• ИСХОДНЫЙ ТЕКСТ:
С этой минуты я начал серьезно относиться к своим стихам, и тем не менее не слишком серьезно, от этого меня уберегла все возрастающая убежденность в том, что в области поэзии и музыки, тем более в Германии, едва ли можно превзойти уже достигнутое. Но замечание одного поэта, что за всю жизнь достаточно написать шесть настоящих строчек, заставило меня задуматься. Ему, кстати сказать, возражал другой поэт. Но, поскольку я знал, что тот каждое свое слово, а на слова он отнюдь не скупился, мысленно видит перед собой как бы высеченным на мраморе, его возражения на меня мало подействовали. То, что сказал первый, мне казалось гораздо важнее, он подал мне некоторую надежду.

• ПРЕДОСТАВЛЕННЫЕ МАТЕРИАЛЫ:
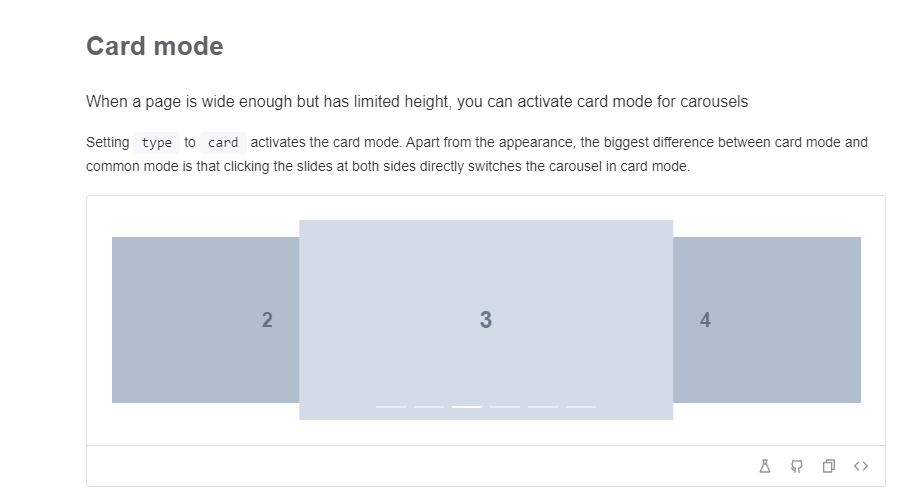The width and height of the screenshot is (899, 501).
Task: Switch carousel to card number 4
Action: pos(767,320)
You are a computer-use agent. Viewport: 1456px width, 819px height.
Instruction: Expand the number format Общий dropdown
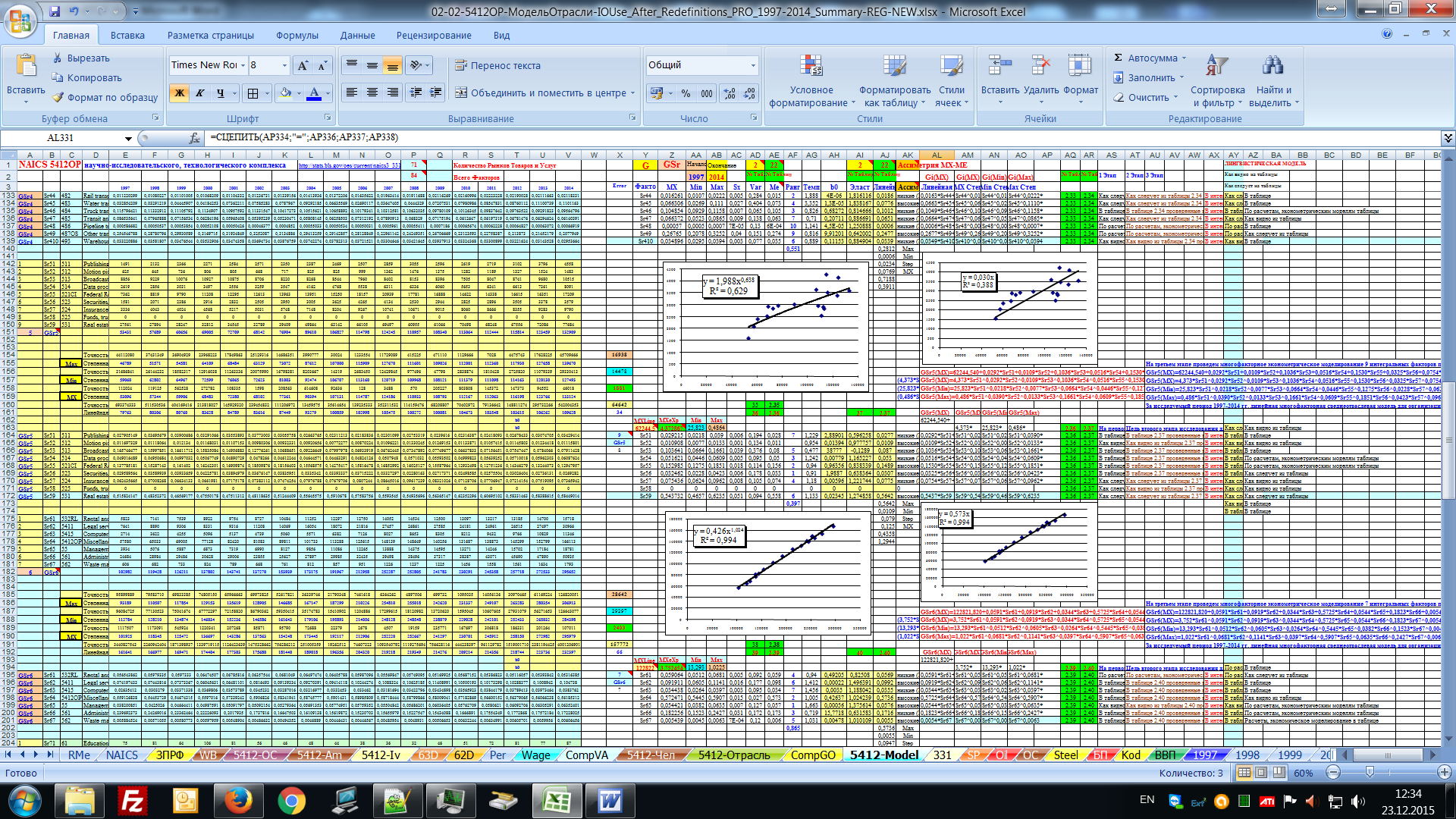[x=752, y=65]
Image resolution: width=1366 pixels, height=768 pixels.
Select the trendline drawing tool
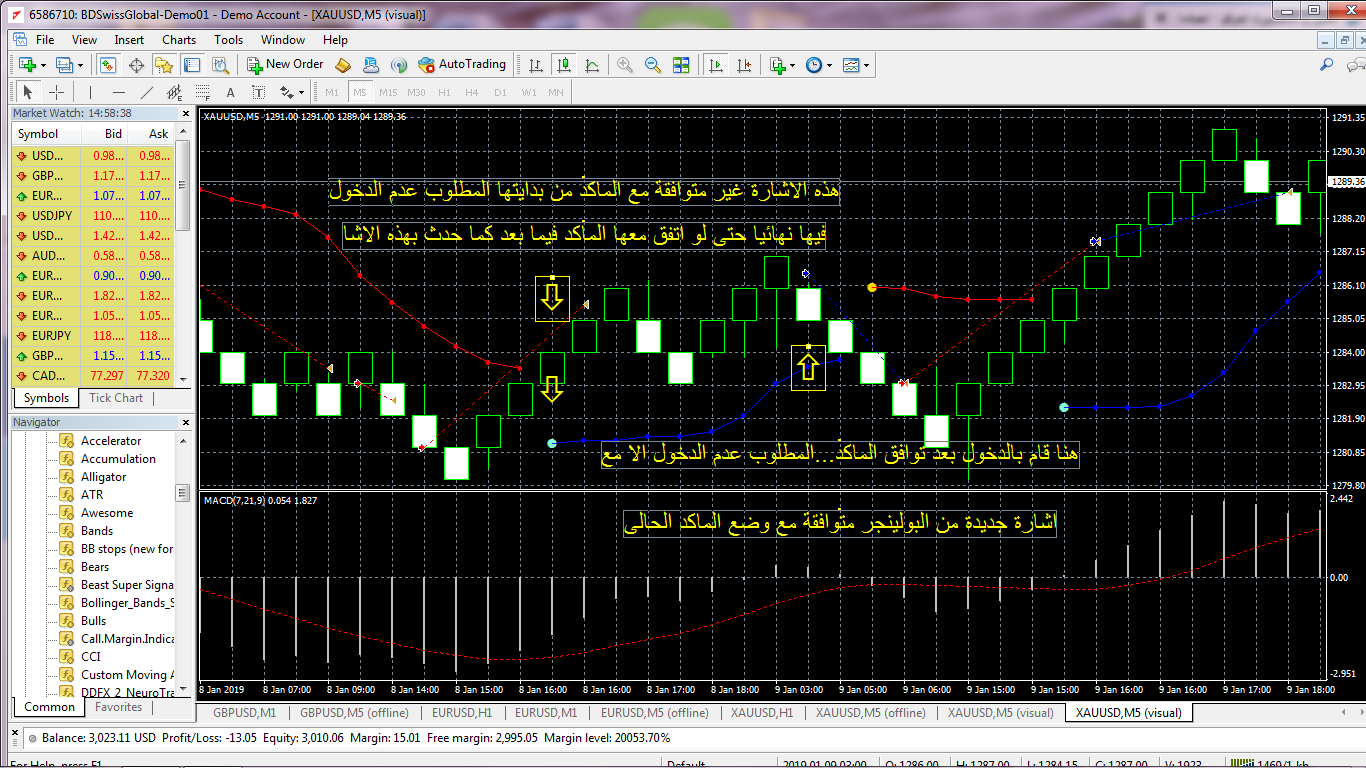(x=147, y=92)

* * *

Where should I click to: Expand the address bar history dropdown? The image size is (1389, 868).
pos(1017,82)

...

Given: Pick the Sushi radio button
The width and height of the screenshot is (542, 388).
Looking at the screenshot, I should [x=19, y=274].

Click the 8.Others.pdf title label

• ЧТО ТРЕБУЕТСЯ:
Какое замечание одного поэта, согласно исходному тексту, заставило задуматься того, кто ведет повествование?

• ОТВЕТ НА ЗАДАНИЕ:
Что за всю жизнь достаточно написать шесть настоящих строчек.